A “duty of care” is a legal term in South Africa relating to the “law of delict”. The law of delict refers to the liability of one person for harm caused to another someone else.  The purpose of delict law is to provide compensation to those who have suffered losses or injuries because of the wrongful conduct of others.

Chapter 10 of the PPA describes exactly the duty of care which the property practitioner owes to every buyer – despite the fact that the agent’s commission is being paid by the sellers.

This is how the PPA law compels the agent to show care to every prospective buyer.

  • In terms of this new law, owners will be compelled to make a written disclosure to every potential buyer regarding all of the significant defects to the property of which the owner is aware.  
  • The agent may not accept a mandate from the buyer without first obtaining from the buyer this written disclosure of the property’s condition.
  • The agent must supply every potential buyer with a copy of the owner’s signed disclosure.
  • The agent must attach the disclosure, signed by all parties, as an integral part of any agreement of sale.
  • The agent must inform potential buyers that, in addition to the owner’s disclosure, a professional inspection may be required to determine significant defects or areas of non-compliance of which the owner may have been unaware.

Once the PPA comes into force, property practitioners who fail to follow the law and show the now legally required “duty of care” to buyers, will be liable for sanction by the new Property Practitioners Regulatory Authority and will also open themselves to potential claims for damages by aggrieved buyers who feel that they were not treated fairly by the agent and were not provided with the required information by law.

HouseCheck is keenly aware that the vast majority of agents are honest people who would like to make a full disclosure to potential buyers – both in the interests of fairness and transparency and also to avoid the possibility of unpleasant future comebacks which may result in expensive legal proceedings.

In order to assist property sellers and their agents to comply with the new PPA law and to build bridges of trust and transparency with prospective buyers, HouseCheck has developed a “Vital inspection report” whereby a seller, or their agent, can get a professional inspection report at a lower cost to HouseCheck’s usual Comprehensive report.  This HouseCheck Vital report can be used by both the seller and their agent to comply with the law and make a fully transparent disclosure on the condition of the property to potential buyers.

The PPA will come into force once the minister’s regulations regarding the PPA have been finalised and published in the Government Gazette.  The period of public comment on the regulations expired on 20 November 2020. 

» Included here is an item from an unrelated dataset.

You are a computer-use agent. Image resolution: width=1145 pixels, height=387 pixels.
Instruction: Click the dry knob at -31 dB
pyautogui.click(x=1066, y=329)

The draft regulations require the owner to disclose in writing the owner’s knowledge of defects or non-compliance regarding all areas of the property. The HouseCheck Vital report mirrors the mandatory disclosure format and provides a professional assessment of significant  defects and areas of non-compliance regarding: 

  • The roof
  • Electrical systems
  • Plumbing systems
  • Swimming pool (if any)
  • Heating and air conditioning systems
  • The drains (and other sanitary disposal systems)
  • Cracks and damp in the property, including the foundations and basements.
  • Structural defects anywhere in the property
  • Any boundary line disputes, encroachments or encumbrances
  • Whether alterations or refurbishments have affected the structural integrity of any buildings
  • Unapproved additions or improvements
  • Whether the property has been named a heritage site.

The prospective buyer must also acknowledge in writing that “he/she has been informed that professional expertise and/or technical skill and knowledge may be required  to detect defects in, and non-compliance aspects concerning, the property”.